▸ **Texto do documento**
::::

Enuma Elish

escritos cuneiformes que relatam a Criação sob a visão cosmológica dos babilônios.

O Enûma Eliš é o mito de criação babilônico. Foi descoberto por Austen Henry Layard em 1849 (em forma fragmentada) nas ruínas da Biblioteca de Assurbanípal em Nínive (Mossul, Iraque), e publicado por George Smith em 1876.[1]

Relevo assírio mostrando a luta de Marduque com Tiamat

O Poema editar

O Enûma Eliš tem cerca de mil linhas escritas em babilônico antigo sobre sete tábuas de argila, cada uma com cerca de 115 a 170 linhas de texto. A maior parte do Tablete V nunca foi recuperado, mas com exceção desta lacuna o texto está quase completo, principalmente porque uma cópia duplicada do Tablete V foi encontrada em Sultantepe, antiga Huzirina, localizada perto da moderna cidade de Şanlıurfa na Turquia. [2]

Este épico é uma das fontes mais importantes para a compreensão da cosmovisão babilônica, centrada na supremacia de Marduque e da criação da humanidade para o serviço dos deuses. Seu principal propósito original, no entanto, não é uma exposição de teologia ou teogonia, mas a elevação de Marduque, o deus chefe da Babilônia, acima de outros deuses da Mesopotâmia.

::::

▸ **Material da tarefa**
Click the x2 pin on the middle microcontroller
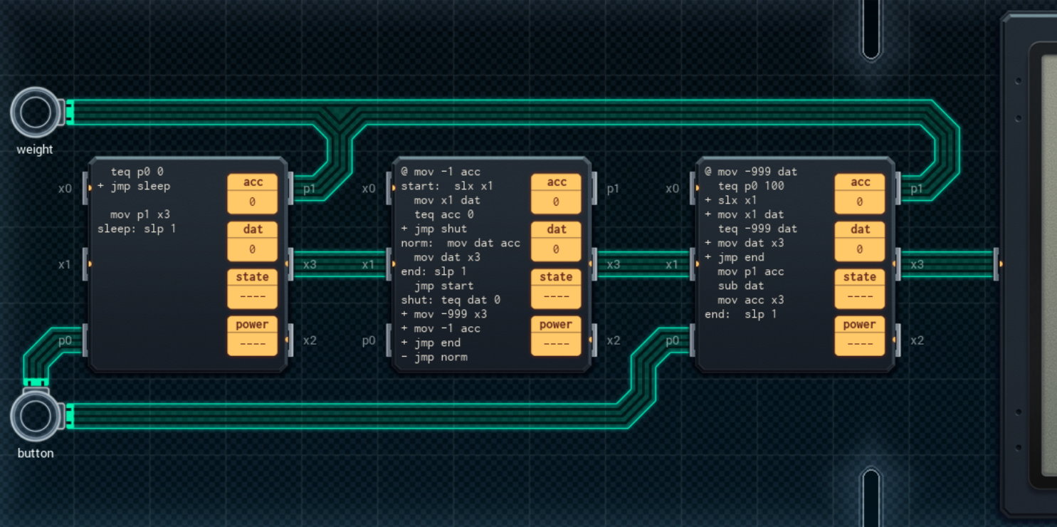The image size is (1057, 527). (x=594, y=340)
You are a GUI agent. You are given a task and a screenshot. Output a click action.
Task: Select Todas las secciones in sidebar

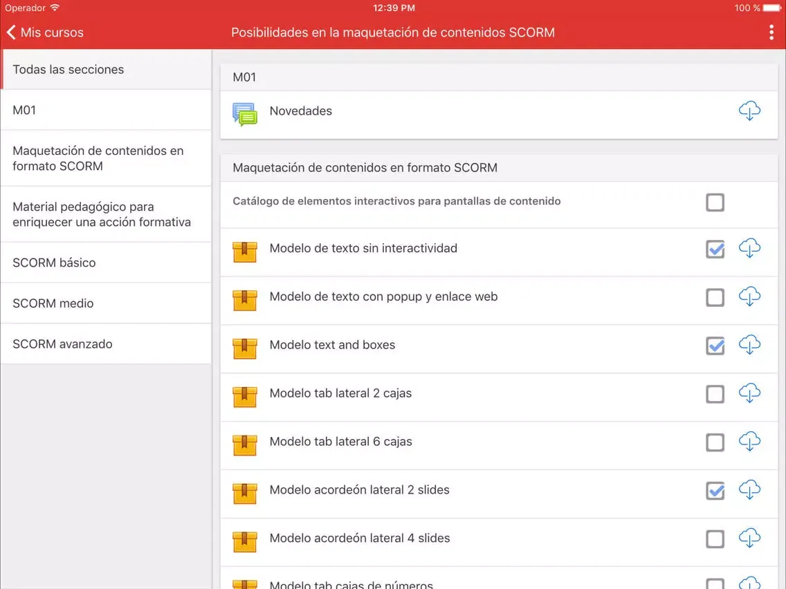point(68,69)
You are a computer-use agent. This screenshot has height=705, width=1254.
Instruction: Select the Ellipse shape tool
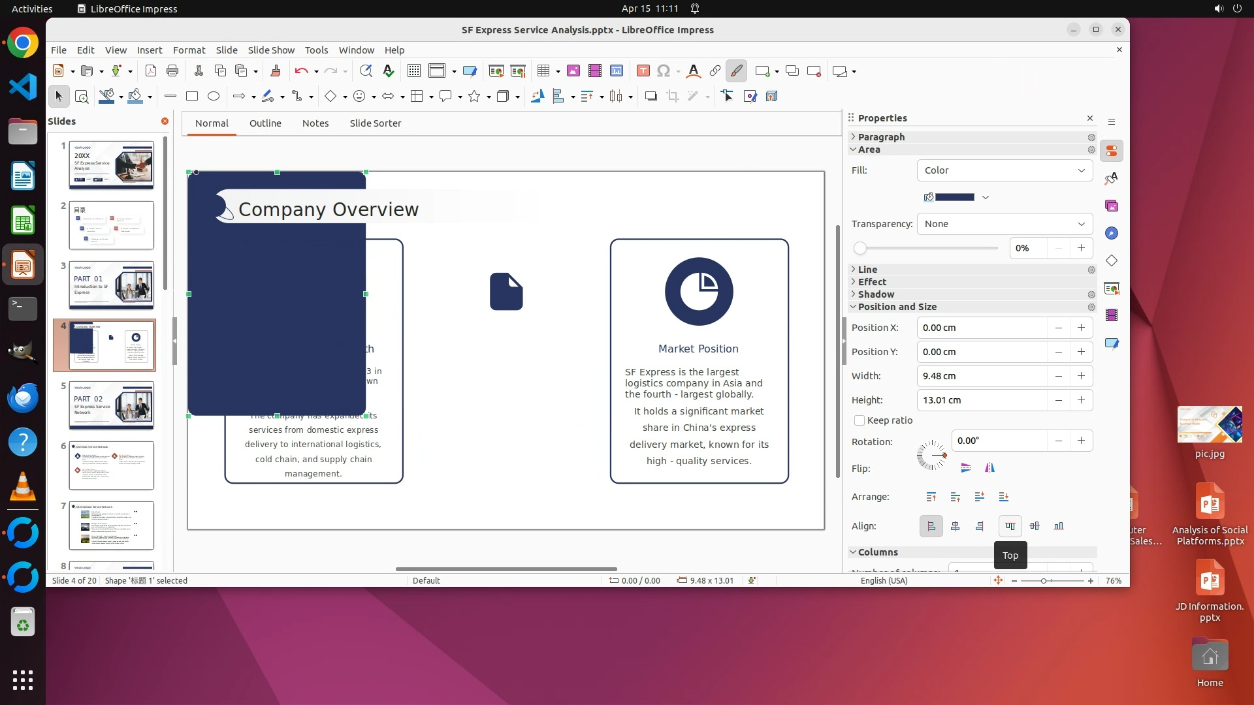pyautogui.click(x=214, y=97)
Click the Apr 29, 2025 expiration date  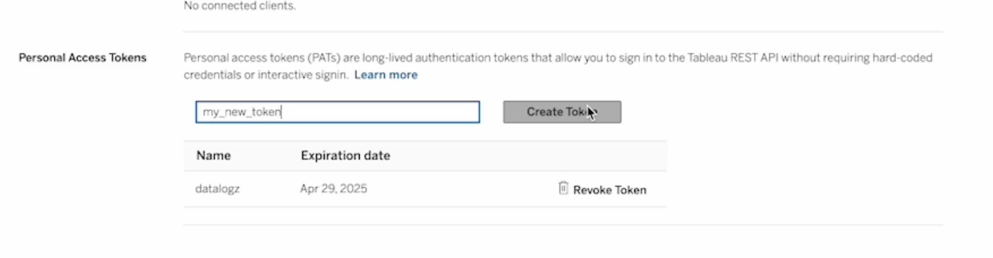(333, 189)
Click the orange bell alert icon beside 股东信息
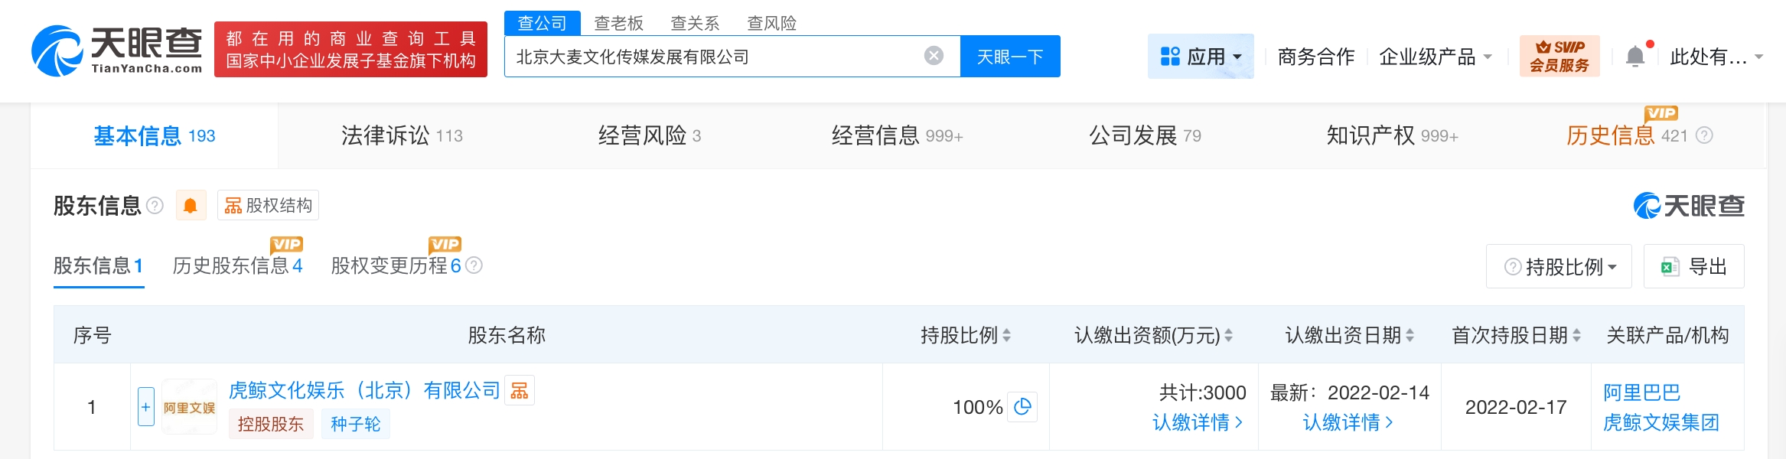 pos(191,206)
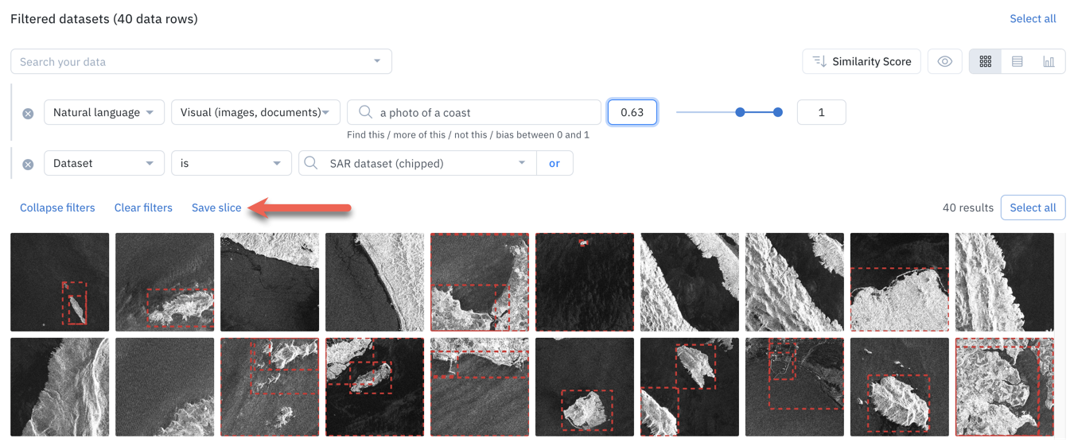Click the Similarity Score sort button
Viewport: 1074px width, 442px height.
click(x=862, y=61)
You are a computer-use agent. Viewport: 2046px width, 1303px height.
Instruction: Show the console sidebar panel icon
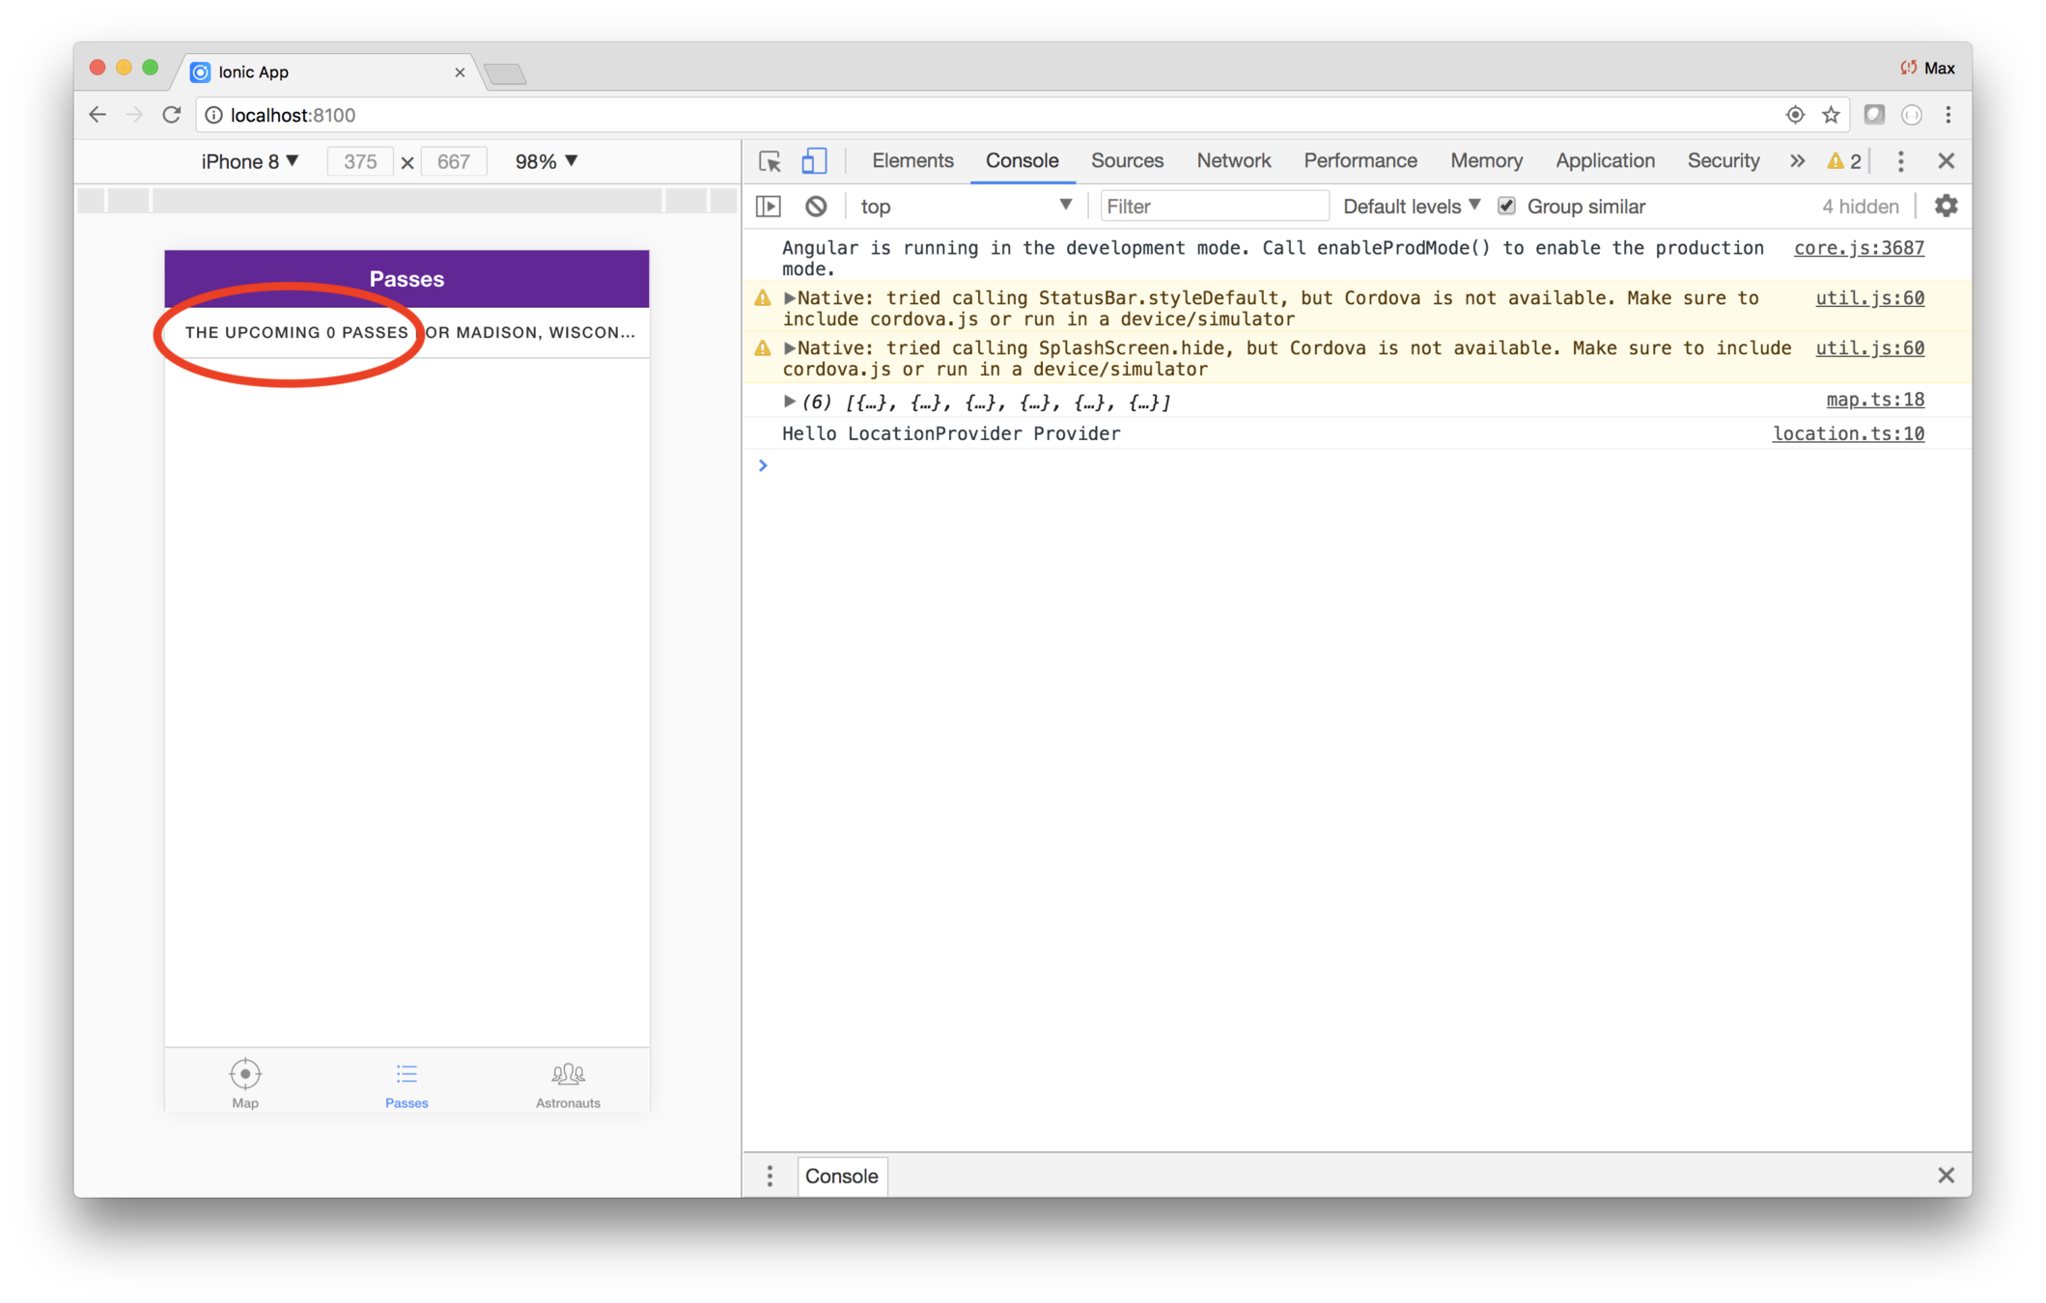769,206
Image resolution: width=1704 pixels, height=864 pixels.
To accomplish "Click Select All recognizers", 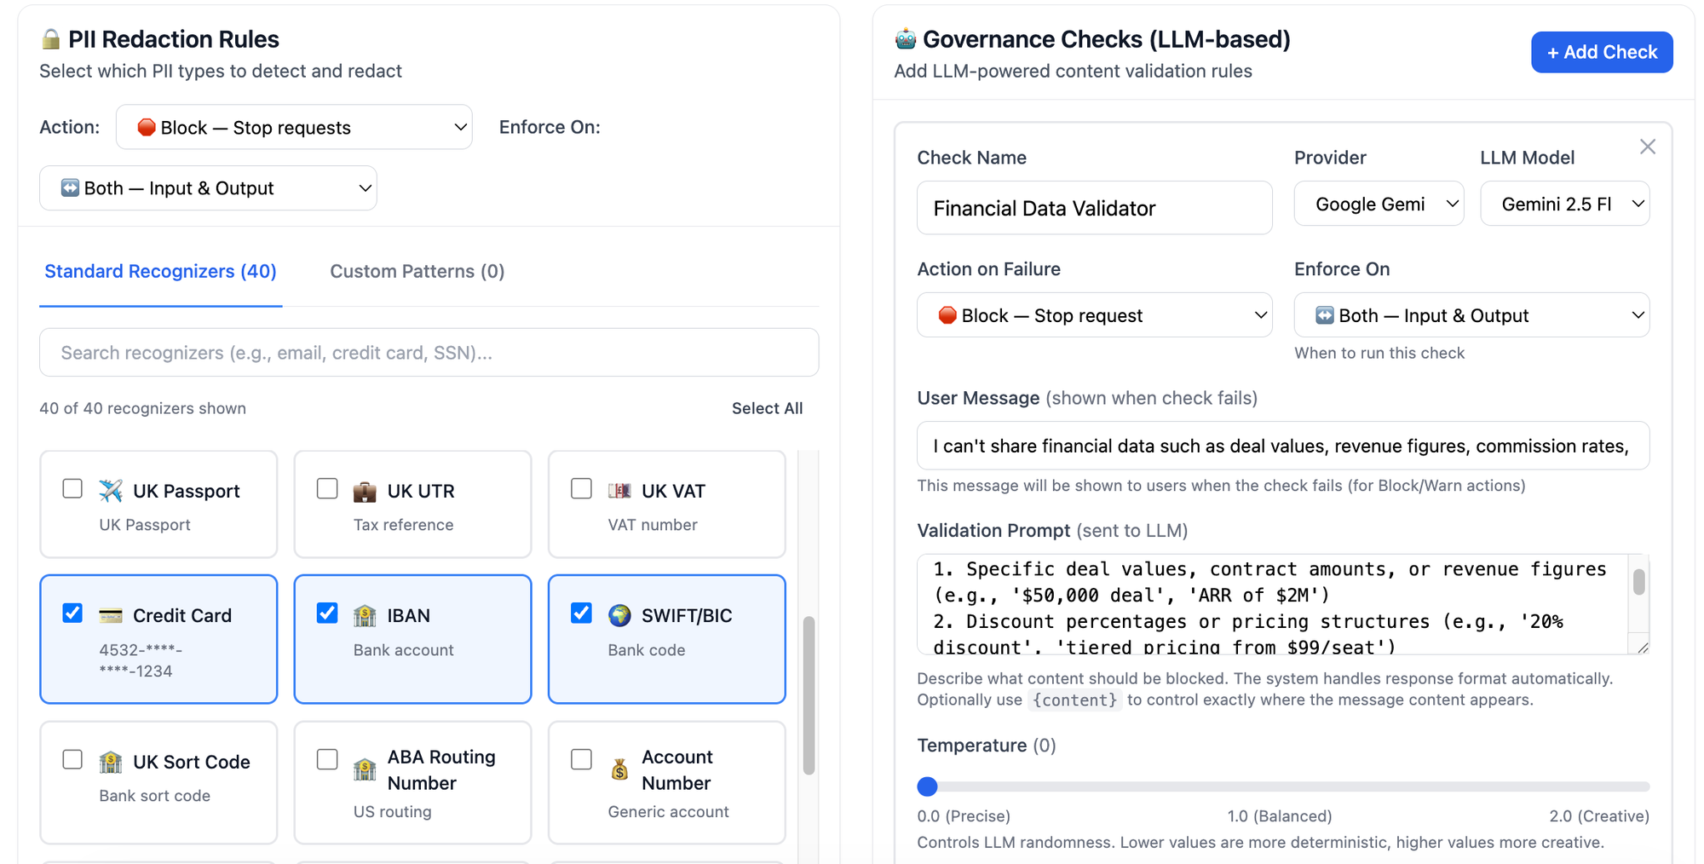I will pyautogui.click(x=767, y=408).
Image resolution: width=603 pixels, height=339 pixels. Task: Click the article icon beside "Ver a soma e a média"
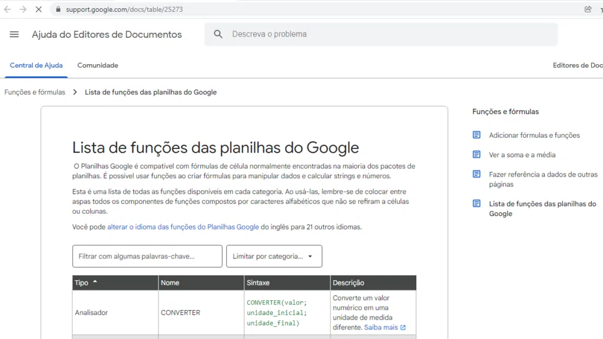point(476,154)
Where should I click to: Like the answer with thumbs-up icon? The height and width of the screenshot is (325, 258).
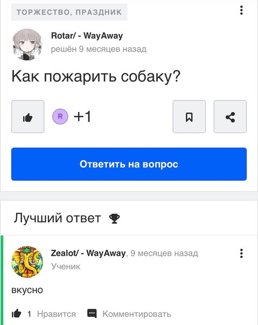16,313
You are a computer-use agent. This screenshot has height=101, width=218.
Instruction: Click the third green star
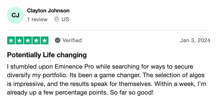pyautogui.click(x=28, y=40)
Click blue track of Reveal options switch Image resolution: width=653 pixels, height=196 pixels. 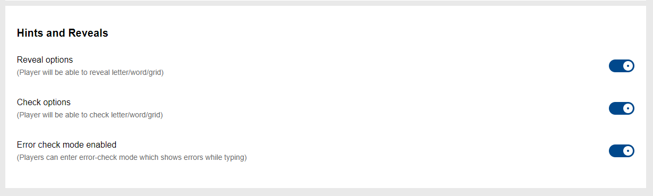616,66
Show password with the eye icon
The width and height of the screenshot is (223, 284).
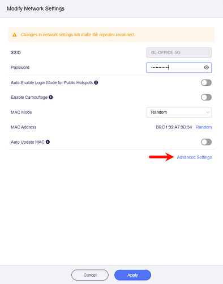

::::

▸ **Pedido escrito 1**
Coloque numa lista JSON de strings, uma por linha e sem as linhas em branco, as linhas dos registros que vão da linha com "Show password with the eye icon" até o fim dos registros, inclusive. Deixe as imagens fora da resposta.
▸ **Pedido escrito 2**
Dê a continuação do texto sobre o Enuma Elish a partir da última frase apresentada.

▸ **Resposta escrita 1**
[
  "Show password with the eye icon",
  "The width and height of the screenshot is (223, 284)."
]

▸ **Resposta escrita 2**
O Enûma Eliš possui várias cópias na Babilônia e Assíria. A versão da Biblioteca de Assurbanípal data do século VII a.C. A composição do texto, provavelmente, remonta a Idade do Bronze, nos tempos de Hamurabi ou talvez o início da era cassita (cerca de século XVIII a XVI a.C.), embora alguns estudiosos favoreçam uma data posterior a 1100 a.C.[3]

Dadas as suas enormes semelhanças com a narração bíblica do Génesis, várias discussões têm surgido sobre o ambiente literário que influênciou ambas narrativas[4]. Para a cultura babilónica, o Enuma Elish explica a origem do poder real, a sua natureza, a permanência da instituição e a sua legitimidade. A realeza humana e terrena tem a sua origem na realeza divina. A divindade continuará a ser o verdadeiro rei e também o modelo a imitar pelo rei terreno. A existência de um modelo divino impõe limites à realeza humana.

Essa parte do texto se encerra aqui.